# OBJECTIVE:
Repeat the records, without any change, from the start through the line containing "[x=98, y=646]".
** START OF TASK MATERIAL **
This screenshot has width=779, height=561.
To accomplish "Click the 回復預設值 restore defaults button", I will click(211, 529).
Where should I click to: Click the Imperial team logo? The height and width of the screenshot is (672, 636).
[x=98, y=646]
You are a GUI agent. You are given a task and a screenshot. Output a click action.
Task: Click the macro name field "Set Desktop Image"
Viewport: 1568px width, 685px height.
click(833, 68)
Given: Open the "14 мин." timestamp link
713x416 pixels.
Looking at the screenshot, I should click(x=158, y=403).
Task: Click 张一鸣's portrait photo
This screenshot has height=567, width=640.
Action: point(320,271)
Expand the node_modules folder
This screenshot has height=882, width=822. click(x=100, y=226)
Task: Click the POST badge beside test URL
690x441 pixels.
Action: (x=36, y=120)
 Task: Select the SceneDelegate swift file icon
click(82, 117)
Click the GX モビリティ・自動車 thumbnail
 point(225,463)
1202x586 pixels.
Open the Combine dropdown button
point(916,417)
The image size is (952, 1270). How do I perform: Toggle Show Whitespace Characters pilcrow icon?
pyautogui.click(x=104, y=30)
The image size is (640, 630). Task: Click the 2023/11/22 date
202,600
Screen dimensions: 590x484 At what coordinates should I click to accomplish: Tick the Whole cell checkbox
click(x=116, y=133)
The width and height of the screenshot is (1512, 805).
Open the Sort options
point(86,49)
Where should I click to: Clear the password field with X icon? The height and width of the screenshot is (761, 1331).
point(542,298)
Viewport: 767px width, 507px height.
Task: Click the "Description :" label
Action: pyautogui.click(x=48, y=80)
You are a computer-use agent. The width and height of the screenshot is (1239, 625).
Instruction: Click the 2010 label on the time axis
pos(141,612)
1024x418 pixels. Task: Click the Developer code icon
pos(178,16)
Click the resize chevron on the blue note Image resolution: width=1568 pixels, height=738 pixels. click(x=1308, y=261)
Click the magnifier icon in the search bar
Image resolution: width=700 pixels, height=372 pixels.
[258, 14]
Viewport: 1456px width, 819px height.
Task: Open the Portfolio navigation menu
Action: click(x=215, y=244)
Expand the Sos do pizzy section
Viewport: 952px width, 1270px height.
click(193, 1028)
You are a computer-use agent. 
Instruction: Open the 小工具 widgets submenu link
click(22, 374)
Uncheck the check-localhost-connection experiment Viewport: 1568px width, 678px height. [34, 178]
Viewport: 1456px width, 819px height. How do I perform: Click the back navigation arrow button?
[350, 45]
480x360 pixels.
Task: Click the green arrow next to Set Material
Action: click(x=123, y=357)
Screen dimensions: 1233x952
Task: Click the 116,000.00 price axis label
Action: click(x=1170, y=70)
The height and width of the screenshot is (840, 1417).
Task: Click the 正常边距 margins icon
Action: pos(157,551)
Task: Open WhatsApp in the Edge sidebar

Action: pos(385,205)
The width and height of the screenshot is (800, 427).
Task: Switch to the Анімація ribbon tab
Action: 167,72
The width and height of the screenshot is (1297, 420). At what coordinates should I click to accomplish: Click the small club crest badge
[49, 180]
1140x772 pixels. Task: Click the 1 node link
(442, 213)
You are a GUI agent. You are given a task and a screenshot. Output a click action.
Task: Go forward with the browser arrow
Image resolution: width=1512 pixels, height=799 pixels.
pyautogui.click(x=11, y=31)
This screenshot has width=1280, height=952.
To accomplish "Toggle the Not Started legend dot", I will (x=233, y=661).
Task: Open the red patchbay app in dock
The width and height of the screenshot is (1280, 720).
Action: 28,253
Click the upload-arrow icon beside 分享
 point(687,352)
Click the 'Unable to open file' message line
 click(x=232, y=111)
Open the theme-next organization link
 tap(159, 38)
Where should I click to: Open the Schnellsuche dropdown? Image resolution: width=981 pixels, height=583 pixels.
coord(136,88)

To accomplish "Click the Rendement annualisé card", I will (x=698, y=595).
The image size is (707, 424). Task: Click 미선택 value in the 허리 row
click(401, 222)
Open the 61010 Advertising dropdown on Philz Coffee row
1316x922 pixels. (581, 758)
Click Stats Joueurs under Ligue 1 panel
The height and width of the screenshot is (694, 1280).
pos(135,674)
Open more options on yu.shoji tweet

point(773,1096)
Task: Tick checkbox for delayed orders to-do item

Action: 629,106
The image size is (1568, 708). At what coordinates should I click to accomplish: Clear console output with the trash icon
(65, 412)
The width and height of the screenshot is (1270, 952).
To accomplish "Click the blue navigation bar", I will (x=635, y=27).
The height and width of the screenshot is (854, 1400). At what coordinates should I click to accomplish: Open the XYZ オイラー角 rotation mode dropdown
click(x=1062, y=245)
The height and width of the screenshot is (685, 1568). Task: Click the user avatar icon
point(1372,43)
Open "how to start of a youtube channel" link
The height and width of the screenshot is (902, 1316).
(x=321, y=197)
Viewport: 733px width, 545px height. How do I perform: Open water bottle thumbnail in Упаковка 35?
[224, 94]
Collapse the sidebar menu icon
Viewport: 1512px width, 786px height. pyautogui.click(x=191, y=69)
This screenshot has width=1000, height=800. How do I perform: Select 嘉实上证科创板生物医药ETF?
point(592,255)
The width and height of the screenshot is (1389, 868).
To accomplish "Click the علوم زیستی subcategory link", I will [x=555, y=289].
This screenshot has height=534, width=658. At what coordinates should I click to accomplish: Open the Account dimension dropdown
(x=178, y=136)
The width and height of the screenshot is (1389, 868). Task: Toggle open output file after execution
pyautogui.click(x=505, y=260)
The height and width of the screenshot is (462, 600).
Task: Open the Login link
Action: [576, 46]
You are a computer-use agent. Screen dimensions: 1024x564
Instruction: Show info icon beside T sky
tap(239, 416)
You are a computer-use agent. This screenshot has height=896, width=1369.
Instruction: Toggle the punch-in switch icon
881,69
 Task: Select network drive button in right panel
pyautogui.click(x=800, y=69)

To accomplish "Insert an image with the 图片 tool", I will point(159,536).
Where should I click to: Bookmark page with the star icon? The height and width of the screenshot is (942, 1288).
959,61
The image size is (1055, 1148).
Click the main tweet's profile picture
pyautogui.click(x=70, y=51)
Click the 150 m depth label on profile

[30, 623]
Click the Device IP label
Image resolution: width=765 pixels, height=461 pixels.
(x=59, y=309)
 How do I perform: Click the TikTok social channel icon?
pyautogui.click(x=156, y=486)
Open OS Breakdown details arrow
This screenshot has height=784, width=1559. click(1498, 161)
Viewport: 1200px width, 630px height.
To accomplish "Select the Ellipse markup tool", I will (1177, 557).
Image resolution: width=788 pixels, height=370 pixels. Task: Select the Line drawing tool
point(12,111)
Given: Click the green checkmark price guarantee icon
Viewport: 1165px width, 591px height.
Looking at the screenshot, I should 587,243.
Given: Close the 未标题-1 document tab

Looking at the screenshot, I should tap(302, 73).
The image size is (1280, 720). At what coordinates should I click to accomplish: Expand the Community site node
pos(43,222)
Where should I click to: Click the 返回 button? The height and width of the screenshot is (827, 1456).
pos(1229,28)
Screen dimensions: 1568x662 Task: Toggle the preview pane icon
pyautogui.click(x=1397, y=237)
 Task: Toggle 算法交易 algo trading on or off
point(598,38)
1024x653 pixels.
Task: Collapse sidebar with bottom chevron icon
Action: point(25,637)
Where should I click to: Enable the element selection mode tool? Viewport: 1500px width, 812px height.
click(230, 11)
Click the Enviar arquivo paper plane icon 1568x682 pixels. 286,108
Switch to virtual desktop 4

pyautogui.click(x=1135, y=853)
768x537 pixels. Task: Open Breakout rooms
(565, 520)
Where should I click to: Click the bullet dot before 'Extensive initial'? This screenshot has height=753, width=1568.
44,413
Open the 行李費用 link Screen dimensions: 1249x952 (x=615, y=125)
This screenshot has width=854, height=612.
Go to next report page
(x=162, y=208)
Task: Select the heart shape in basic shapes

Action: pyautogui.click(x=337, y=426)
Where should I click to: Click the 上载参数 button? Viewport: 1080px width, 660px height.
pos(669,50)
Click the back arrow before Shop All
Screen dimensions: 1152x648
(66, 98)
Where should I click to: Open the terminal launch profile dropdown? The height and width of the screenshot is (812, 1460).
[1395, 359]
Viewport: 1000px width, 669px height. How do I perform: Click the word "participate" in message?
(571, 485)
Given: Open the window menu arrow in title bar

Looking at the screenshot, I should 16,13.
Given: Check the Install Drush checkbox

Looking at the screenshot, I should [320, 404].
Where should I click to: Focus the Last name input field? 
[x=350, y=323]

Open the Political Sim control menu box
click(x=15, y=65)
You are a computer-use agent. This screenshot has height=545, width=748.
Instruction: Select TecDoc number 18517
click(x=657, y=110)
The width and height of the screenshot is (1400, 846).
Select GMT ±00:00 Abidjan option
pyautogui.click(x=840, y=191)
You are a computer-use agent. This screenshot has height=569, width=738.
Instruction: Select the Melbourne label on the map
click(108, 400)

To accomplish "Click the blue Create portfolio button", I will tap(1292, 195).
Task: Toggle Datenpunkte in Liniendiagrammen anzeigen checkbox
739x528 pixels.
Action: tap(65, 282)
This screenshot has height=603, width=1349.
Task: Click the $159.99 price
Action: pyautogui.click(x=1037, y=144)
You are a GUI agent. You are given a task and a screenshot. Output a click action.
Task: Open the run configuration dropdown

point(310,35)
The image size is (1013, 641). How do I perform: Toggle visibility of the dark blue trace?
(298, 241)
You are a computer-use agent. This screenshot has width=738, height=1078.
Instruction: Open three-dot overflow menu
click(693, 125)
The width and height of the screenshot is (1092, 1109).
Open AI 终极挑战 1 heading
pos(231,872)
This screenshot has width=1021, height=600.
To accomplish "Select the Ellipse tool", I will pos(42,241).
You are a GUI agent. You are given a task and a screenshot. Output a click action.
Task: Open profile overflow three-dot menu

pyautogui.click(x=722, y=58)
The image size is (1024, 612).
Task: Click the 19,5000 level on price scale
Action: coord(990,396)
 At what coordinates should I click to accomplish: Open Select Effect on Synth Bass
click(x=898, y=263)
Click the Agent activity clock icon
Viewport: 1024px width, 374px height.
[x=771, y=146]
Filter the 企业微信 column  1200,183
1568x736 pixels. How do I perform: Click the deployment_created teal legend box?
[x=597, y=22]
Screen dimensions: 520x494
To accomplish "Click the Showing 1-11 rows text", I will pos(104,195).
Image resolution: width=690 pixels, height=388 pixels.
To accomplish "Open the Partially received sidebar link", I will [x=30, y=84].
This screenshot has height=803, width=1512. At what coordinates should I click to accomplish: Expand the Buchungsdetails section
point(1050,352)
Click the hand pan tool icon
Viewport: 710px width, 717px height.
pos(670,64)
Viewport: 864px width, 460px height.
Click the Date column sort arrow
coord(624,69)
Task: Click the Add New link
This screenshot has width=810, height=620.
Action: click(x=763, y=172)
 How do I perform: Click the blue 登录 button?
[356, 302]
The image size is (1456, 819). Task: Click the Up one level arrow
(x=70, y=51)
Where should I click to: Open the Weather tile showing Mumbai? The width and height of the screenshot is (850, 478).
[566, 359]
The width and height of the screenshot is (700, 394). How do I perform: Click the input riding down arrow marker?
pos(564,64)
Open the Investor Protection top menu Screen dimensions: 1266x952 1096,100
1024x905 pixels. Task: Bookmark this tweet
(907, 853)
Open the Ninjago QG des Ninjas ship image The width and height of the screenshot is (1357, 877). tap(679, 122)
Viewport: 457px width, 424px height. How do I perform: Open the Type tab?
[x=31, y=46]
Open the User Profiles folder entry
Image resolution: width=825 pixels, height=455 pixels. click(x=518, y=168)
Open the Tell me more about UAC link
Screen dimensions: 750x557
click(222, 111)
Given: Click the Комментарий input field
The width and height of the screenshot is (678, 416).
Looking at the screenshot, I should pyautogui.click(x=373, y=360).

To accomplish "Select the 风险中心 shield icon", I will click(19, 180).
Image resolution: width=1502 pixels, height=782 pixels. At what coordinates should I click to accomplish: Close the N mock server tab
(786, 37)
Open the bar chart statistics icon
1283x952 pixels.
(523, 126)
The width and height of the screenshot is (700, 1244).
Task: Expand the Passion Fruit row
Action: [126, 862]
** END OF TASK MATERIAL **
# TASK OUTPUT:
This screenshot has width=779, height=561.
To accomplish "Click the 回復預設值 restore defaults button", I will click(211, 529).
Where should I click to: Click the Imperial team logo? The height and width of the screenshot is (672, 636).
[x=98, y=646]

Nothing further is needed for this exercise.